Projects
Elective Coursework
Title
Islamic Center of Southern California Physical Space Assessment
and
A Volunteer’s Guide to the Islamic Center of Southern California Archive: Getting Started and Working with Metadata
Background
Over the course of two separate classes — IS 431: Archives, Records, and Memory and IS 433: Community-Based Archiving — I had the opportunity to work with leaders from the Islamic Center of Southern California to contribute to the development of their preexisting digital archive as well as to create a plan for the physical preservation of these same objects.
Description
This space assessment identified needs within the building to better preserve documents held by ICSC, and a necessity for a policy so that the collection can be digitized and reviewed by approved researchers. My group recommended a phased approach for accomplishing this work.
View/Download PDF of ICSC Physical Space Assessment
The Islamic Center, with major support from MLIS students between 2021 and 2023, created their digital archive in Omeka and began the process of adding collections. As the archive grew and members of the community expressed interest in contributing to the growth of the archive, leaders of the ICSC identified the need for robust documentation in aiding these volunteers with varying levels of Omeka knowledge in getting started. Additionally, when browsing the archive, leaders expressed that the search function, largely driven by the tags and subjects added to entries, could be improved. To address these concerns, I conducted a thorough review of the folksonomy within the archive, added LC Suggest to the Omeka site, and created a Tag Inventory with future recommendations to assist Omeka users adding metadata to items. This Volunteer’s Guide also consolidated all previously created documentation and could hopefully serve as a one-stop-shop for new volunteers.

__What you have to do__
Continue the text about the Islamic Center archive projects from the point where it stops. The entries after this point are separate material with no connection to the text about the Islamic Center archive projects.

(Stored items)
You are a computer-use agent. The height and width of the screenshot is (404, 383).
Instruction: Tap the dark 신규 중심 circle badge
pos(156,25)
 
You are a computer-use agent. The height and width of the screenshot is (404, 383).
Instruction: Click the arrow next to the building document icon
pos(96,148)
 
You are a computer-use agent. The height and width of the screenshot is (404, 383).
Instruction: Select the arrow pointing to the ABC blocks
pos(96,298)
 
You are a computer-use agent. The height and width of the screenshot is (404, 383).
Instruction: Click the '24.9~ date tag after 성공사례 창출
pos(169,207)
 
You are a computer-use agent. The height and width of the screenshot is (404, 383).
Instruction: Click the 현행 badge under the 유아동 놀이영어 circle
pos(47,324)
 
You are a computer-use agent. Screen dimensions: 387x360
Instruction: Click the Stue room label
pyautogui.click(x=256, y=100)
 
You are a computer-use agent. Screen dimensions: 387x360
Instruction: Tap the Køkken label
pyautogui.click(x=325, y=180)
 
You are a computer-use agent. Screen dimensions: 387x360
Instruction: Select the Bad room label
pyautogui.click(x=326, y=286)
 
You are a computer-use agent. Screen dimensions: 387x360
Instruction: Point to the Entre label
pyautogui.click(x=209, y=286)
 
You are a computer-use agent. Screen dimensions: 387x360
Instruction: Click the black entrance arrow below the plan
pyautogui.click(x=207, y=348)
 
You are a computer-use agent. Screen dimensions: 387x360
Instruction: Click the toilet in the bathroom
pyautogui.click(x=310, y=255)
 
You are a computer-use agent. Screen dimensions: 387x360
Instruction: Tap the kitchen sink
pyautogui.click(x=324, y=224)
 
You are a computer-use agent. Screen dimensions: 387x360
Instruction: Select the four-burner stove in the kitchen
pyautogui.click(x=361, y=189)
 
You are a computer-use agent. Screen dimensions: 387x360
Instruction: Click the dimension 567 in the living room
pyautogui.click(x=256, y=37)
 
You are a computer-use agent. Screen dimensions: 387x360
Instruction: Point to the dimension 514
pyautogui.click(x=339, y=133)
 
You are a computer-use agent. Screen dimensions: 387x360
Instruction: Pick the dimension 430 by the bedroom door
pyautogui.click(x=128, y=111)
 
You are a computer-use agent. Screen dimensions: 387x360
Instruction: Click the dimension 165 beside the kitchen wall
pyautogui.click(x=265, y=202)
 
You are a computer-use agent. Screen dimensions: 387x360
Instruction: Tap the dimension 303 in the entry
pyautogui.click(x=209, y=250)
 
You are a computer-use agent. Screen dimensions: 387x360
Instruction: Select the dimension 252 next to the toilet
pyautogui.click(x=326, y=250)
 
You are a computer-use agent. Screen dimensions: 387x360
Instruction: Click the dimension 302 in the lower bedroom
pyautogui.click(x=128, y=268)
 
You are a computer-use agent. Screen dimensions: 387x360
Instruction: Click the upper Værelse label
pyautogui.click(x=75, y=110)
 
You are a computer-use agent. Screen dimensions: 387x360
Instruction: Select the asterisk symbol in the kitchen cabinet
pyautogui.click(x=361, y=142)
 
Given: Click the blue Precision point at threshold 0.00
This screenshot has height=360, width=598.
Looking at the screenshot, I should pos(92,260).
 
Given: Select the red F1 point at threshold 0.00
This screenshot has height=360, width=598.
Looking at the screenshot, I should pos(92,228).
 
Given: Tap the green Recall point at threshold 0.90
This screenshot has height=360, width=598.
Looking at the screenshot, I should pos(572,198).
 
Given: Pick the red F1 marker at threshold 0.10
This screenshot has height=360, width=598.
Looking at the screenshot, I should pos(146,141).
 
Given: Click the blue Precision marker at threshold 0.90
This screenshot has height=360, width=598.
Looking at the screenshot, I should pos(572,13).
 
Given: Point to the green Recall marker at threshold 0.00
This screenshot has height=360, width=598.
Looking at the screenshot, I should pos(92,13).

__Answer box__
Title
Decolonizing Astronomy Zines
Background
These zines served as my final creative project for IS 289 Global History of Libraries: Colonial Pasts, *(Decolonial?) Futures.
Description
These zines attempt to reflect on the tension between Indigenous peoples and their cosmological ways of knowing and western astronomers and their studies, systems, and accompanying infrastructures. The first zines focus on the foundational theory of “astro-colonialism” and the second, a current event that exemplifies this aforementioned tension (the construction of the Thirty Meter Telescope (TMT) in Hawai’i).